Chromogranin A peptide-specific antisera and high-performance size exclusion chromatography demonstrate amino-terminal and carboxy-terminal fragments of the native molecule in human cell lines.

We have studied the pattern of amino-terminal and carboxy-terminal protein processing of chromogranin A (CgA) in five human cell lines, four derived from lung cancers: NCI-H478, NCI-H1011, NCI-H727, and BEN; and one derived from human medullary thyroid carcinoma: TT. This was accomplished by fractionation of cell extracts by high-performance size exclusion chromatography (HPSEC) and measurement of CgA in the fractions by radioimmunoassay (RIA). Three RIA's were used, one specific for the amino-terminus of CgA, one specific for the carboxy-terminal region, and a monoclonal antibody-based assay that recognizes only the native CgA molecule.

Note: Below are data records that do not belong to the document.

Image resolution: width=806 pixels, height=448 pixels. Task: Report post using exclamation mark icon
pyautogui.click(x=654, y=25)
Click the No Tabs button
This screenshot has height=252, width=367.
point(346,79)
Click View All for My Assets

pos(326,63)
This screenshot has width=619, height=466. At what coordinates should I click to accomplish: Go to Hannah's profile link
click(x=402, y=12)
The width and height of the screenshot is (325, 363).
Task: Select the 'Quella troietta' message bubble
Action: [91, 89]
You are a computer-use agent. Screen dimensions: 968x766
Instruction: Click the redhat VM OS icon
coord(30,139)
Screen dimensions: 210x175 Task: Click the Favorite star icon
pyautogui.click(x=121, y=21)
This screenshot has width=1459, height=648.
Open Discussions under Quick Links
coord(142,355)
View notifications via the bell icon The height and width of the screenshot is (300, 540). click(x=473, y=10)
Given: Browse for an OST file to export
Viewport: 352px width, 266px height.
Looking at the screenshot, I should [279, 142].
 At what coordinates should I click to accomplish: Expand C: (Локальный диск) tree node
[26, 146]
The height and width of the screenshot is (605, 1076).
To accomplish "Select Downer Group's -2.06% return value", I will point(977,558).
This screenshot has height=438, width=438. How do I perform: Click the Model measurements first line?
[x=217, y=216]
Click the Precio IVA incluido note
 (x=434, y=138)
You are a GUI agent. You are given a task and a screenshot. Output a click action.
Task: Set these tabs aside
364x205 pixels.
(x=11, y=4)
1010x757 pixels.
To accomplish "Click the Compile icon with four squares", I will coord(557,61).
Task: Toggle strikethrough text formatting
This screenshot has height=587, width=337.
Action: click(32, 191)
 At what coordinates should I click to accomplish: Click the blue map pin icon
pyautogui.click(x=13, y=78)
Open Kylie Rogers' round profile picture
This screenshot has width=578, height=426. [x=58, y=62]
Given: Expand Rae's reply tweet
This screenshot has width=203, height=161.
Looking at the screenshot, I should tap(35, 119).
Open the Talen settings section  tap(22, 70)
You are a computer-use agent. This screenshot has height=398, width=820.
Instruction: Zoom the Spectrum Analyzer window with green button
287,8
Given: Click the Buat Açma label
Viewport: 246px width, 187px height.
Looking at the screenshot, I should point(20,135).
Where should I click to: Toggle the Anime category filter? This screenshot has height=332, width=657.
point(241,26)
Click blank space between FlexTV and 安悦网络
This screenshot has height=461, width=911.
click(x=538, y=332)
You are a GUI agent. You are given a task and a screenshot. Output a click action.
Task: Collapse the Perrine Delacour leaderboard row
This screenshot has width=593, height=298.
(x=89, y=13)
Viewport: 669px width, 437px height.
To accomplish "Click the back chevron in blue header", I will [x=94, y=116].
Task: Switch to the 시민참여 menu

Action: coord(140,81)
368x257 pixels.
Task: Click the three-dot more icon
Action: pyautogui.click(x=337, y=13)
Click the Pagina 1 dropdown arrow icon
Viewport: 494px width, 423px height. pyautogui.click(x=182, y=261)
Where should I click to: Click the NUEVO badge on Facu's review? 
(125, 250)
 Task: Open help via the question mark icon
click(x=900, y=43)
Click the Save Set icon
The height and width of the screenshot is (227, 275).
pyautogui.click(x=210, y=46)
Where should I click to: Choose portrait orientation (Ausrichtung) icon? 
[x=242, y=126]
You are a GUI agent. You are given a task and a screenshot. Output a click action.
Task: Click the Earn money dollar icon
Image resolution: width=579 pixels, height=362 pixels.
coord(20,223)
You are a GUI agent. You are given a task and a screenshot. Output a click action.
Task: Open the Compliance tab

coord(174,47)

We demonstrated the presence of different amino- and carboxy-terminal immunoreactive species of CgA in the different cell lines. The amino-terminal assay demonstrated distinct low-molecular-size species in the NCI-H478 and NCI-H1011 cell lines, and a similar peak in the TT cells. The amino-terminal assay did not recognize any distinct species in BEN and NCI-H727 cell lines. The carboxy-regional assay demonstrated distinct low-molecular-size species in the NCI-H478 and NCI-H101 cell lines and high-molecular-size species in the NCI-H727 and BEN cells. Our studies demonstrate with region-specific RIA's the presence of both amino- and carboxy- forms of CgA in human cells that secrete this protein. These results provide direct evidence that CgA-producing cells produce, probably through endoproteolytic processing of the native molecule, amino- and carboxy-terminal forms of the protein.